== WORK ITEM ==
Of all the lines below, return only those starting with the line holding "Контакты (14, 2138)" and going on through the line holding "PlayStation (54, 1698)", exactly as written.

== SUPPLIED RECORDS ==

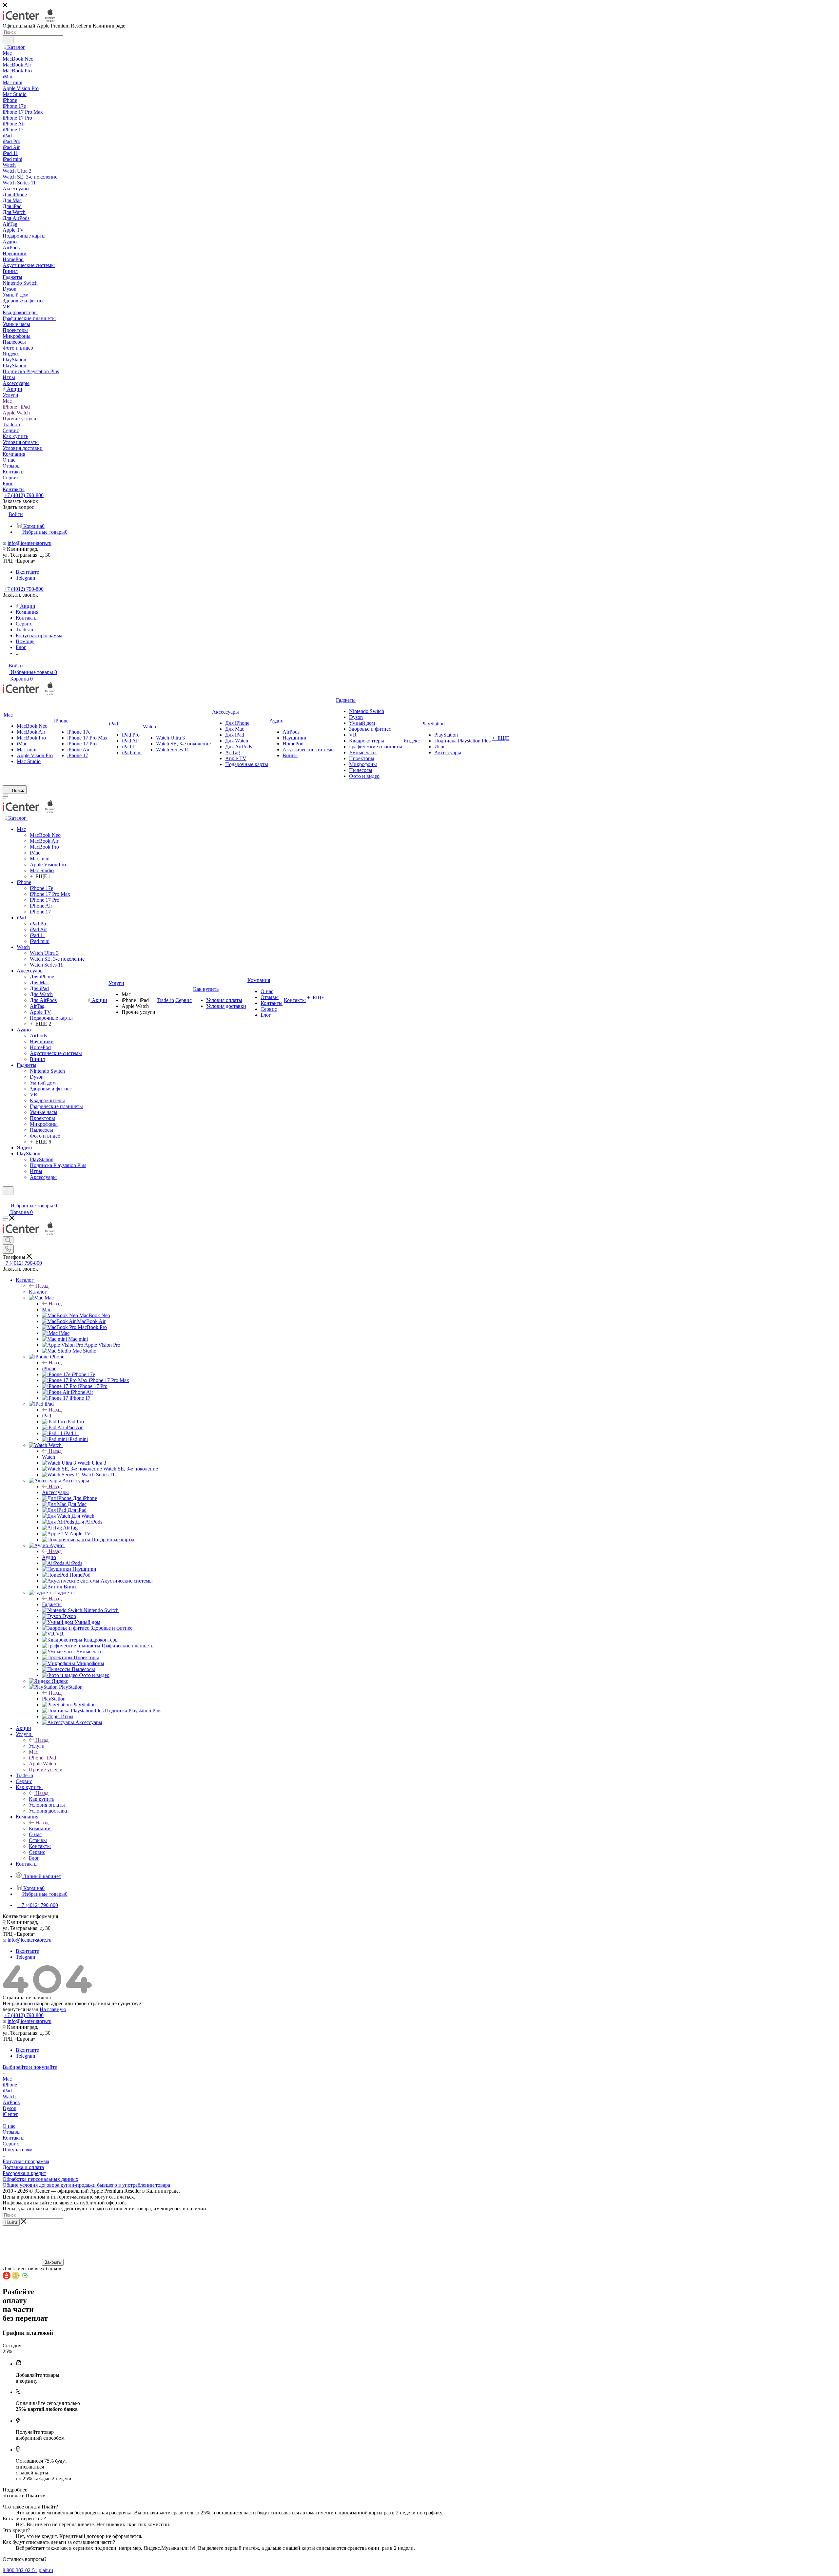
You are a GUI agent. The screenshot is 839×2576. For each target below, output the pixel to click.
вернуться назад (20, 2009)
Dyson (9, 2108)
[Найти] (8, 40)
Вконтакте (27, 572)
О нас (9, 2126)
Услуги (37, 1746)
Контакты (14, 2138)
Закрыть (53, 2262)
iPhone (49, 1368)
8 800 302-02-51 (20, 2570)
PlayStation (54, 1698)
* * *
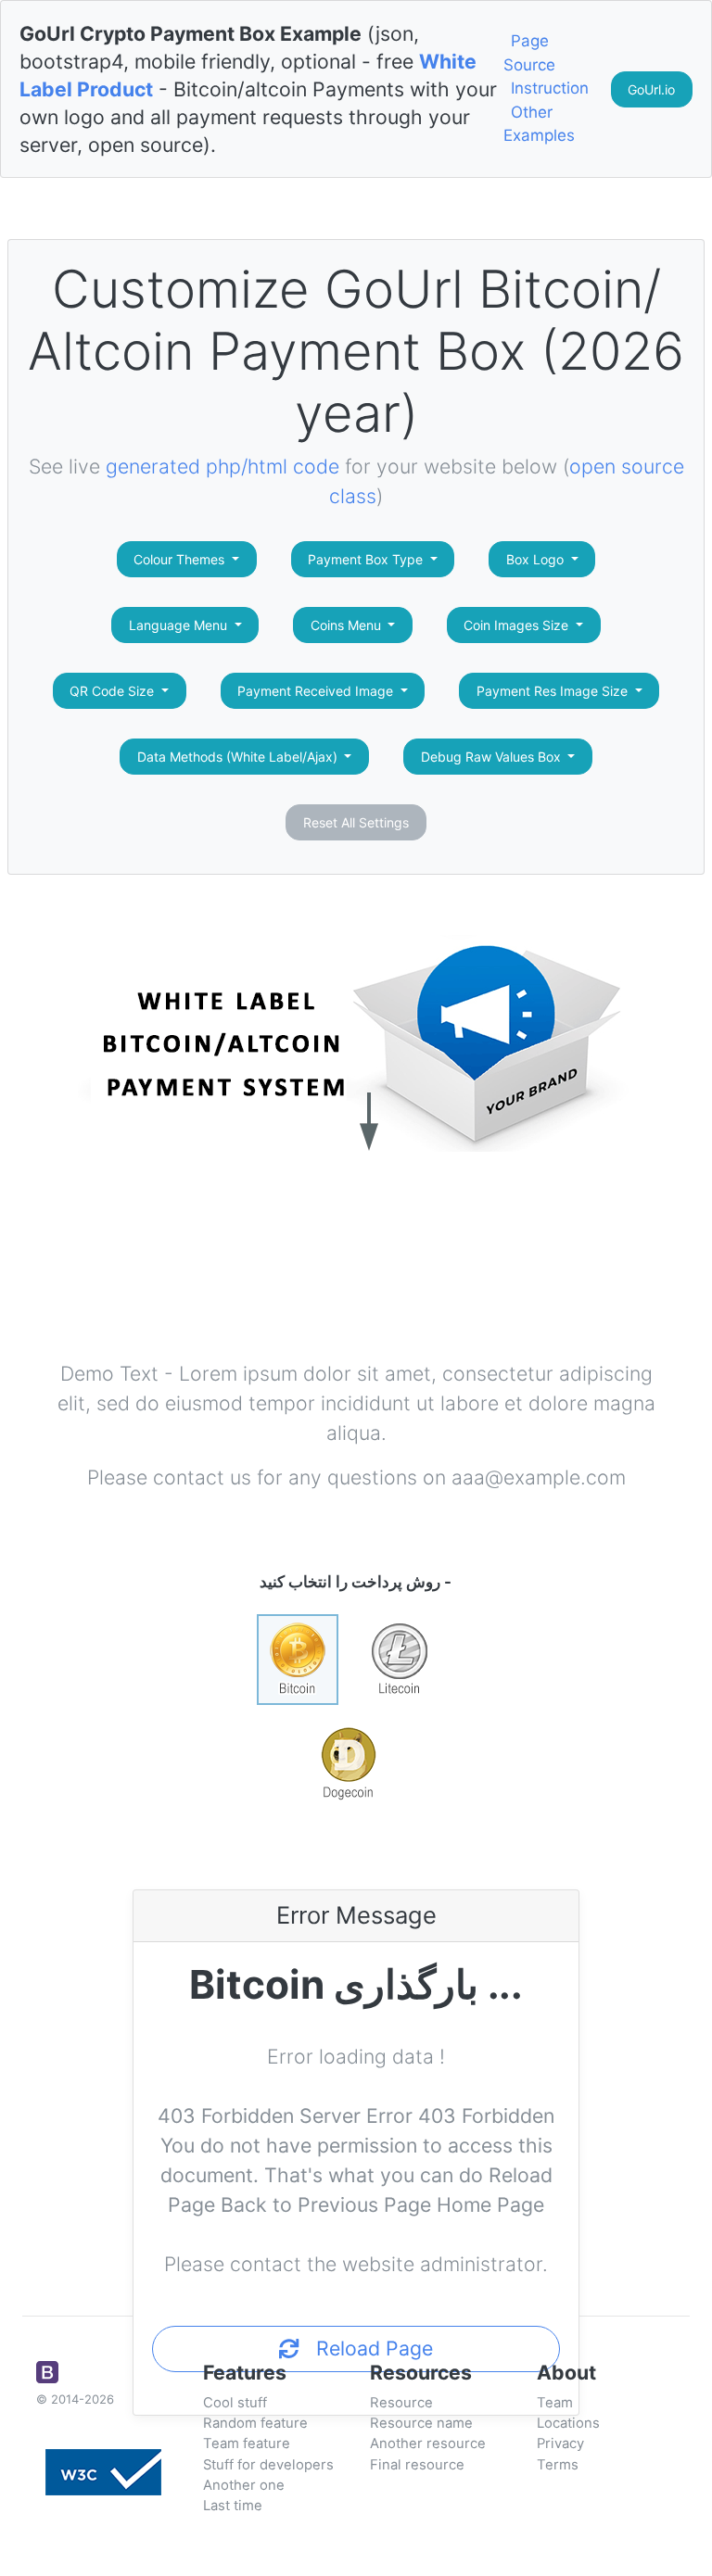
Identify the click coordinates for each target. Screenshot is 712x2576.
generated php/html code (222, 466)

== EXPECTED ANSWER ==
Контакты (14, 2138)
Закрыть (53, 2262)
iPhone (49, 1368)
8 800 302-02-51 (20, 2570)
PlayStation (54, 1698)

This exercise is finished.